# Congratulations to the Indoor National winners



## Kade (Jan 11, 2011)

Great shooting guys. :clap: 

A "little" correction though. Kent finished tied for 5th. 


Sent from my iPhone using Tapatalk


----------



## mag41vance (Mar 13, 2008)

Kade said:


> Great shooting guys. :clap:
> 
> A "little" correction though. Kent finished tied for 5th.
> 
> ...


My bad, :embara: Thanks. Top 5, is very respectable in that division.


----------



## psargeant (Aug 1, 2004)

3rd place to our own TREATON in SMBHFS... not too shabby either...


----------



## Monster X (Oct 19, 2010)

Not to mention that Brad Baker Jr shot 300 60X both days.... Smoken. Great shooting Brad and the rest of the guys


----------



## tabarch (Sep 20, 2006)

congratulations to Lucas Kenly for winning YMFS:thumbs_up


----------



## Monster X (Oct 19, 2010)

The older guys better watch out for Lucas, He is coming. Congrats Lucas. Virginia brought a few of them back.


----------



## field14 (May 21, 2002)

CUB Female Freestyle National Champion Brooke Miller from Missouri! 300-59X on Saturday, 300 56 X on Day 2.

She also won the Presley's shoot tying for the Overall Ladie's Amateur Champion and won the bow case; She won Iowa and the KC shootout, 2nd at Vegas, State Champion, and now NFAA National Indoor Champion!
Way to go Brooke!
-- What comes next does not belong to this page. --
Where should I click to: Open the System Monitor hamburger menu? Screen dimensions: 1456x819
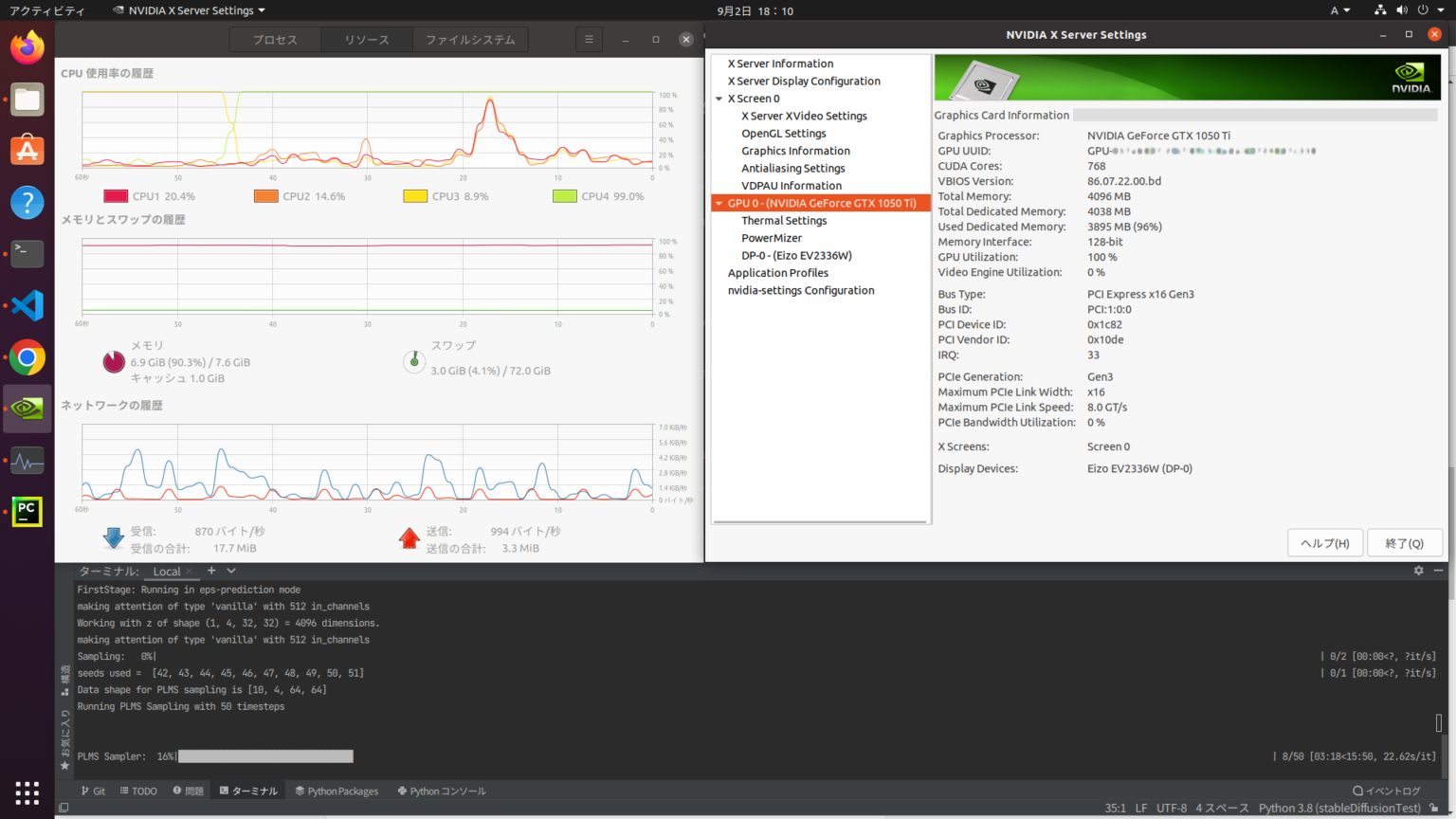[x=588, y=39]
I might add that she has only been shooting a bow in competition since April of 2011!

field14 (Tom D.)


----------



## Kstigall (Feb 24, 2004)

I was Brad's on site weekend coach. It was touch and go Saturday night. I'm afraid if a couple of more femme fatales had walked by he may still be trying to get home!


----------



## LoneEagle0607 (Jan 15, 2008)

psargeant said:


> 3rd place to our own TREATON in SMBHFS... not too shabby either...


A BIG congratulations to Treaton!!! I knew he would do well. He has been shooting very well during our Thur. evening practices. Way to go, Tim


----------



## X Hunter (Jan 11, 2007)

Kstigall said:


> I was Brad's on site weekend coach. It was touch and go Saturday night. I'm afraid if a couple of more femme fatales had walked by he may still be trying to get home!


It was tough to walk away early sat nite but I think it was a good call... Especially since this was the 1st year in a long time I was still in the hunt after the 1 day.... Not to mention i had a lephrican and a smurph following me around lol


----------



## GOT LUCKY (Apr 30, 2005)

loneeagle0607 said:


> a big congratulations to treaton!!! I knew he would do well. He has been shooting very well during our thur. Evening practices. Way to go, tim




*Congratulations Tim....well earned!!*


----------



## GOT LUCKY (Apr 30, 2005)

Kstigall said:


> I was Brad's on site weekend coach. It was touch and go Saturday night. I'm afraid if a couple of more femme fatales had walked by he may still be trying to get home!


*
Congrats to you Lep....for not only placing so well but the harder job of keeping up with Brad in LVille......*
.
.


----------



## GOT LUCKY (Apr 30, 2005)

X Hunter said:


> It was tough to walk away early sat nite but I think it was a good call... Especially since this was the 1st year in a long time I was still in the hunt after the 1 day.... Not to mention i had a lephrican and a smurph following me around lol


*Well deserved Brad....Congratulations!!*.


----------



## wolf44 (Mar 31, 2009)

congrats to my good friend Jeff friedmann for winning the bhfs class!!! 

and he won shooting a rip cord code red rest at that!!!


----------



## pennysdad (Sep 26, 2004)

Should have saw Brads Pro-Am target! There was no doubt, he had game! Great shooting Brad!


----------



## Kstigall (Feb 24, 2004)

pennysdad said:


> Should have saw Brads Pro-Am target! There was no doubt, he had game! Great shooting Brad!


The buzzard won about $250.............and all I got out of it was a beer.


----------



## Monster X (Oct 19, 2010)

Brads got his head on straight right now. He has a great mind set. If he carries it on in to field. There is no stoping him. Hoply he can get his bow setup to go shoot field with us this weekend.


----------



## proelite06 (Feb 9, 2011)

Great shooting Kent!


----------